Dataset entries:
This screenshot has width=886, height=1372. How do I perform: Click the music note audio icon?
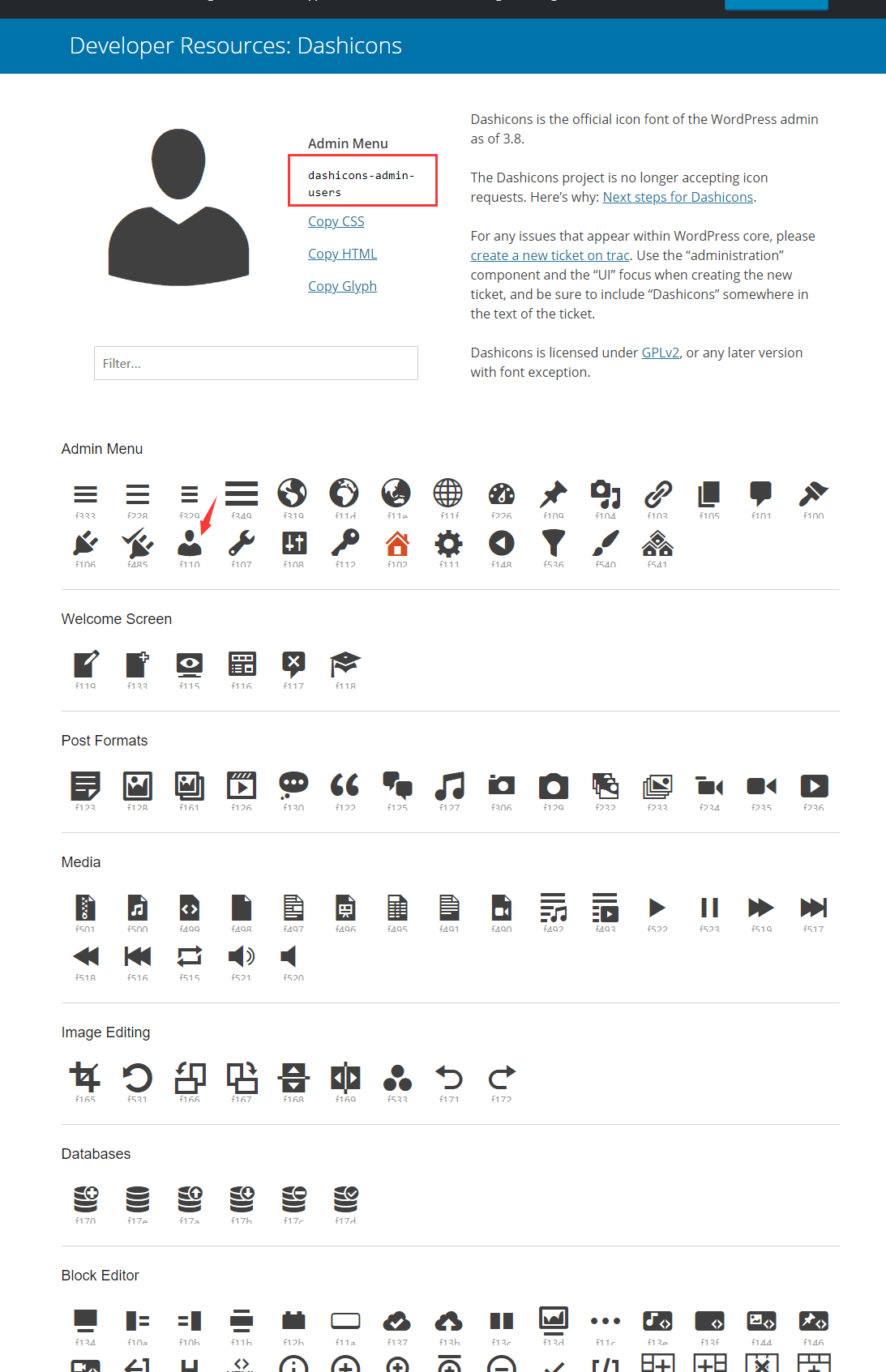tap(450, 785)
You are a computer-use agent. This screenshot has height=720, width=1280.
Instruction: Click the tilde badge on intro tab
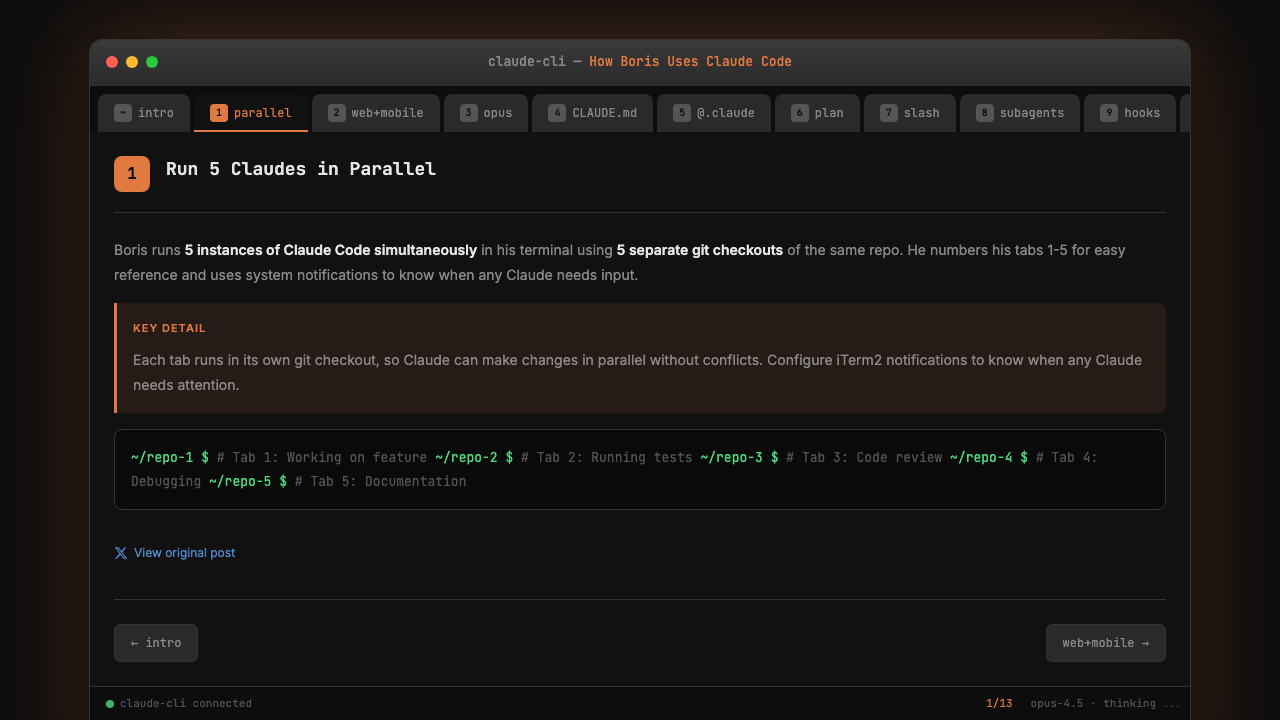[123, 113]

## Work task
The full set of entries should be transcribed exactly, pictures left aside.

## Result below
This screenshot has width=886, height=1372. How do I perform: Click the music note audio icon?
tap(450, 785)
You are a computer-use agent. This screenshot has height=720, width=1280.
Instruction: Click the tilde badge on intro tab
[123, 113]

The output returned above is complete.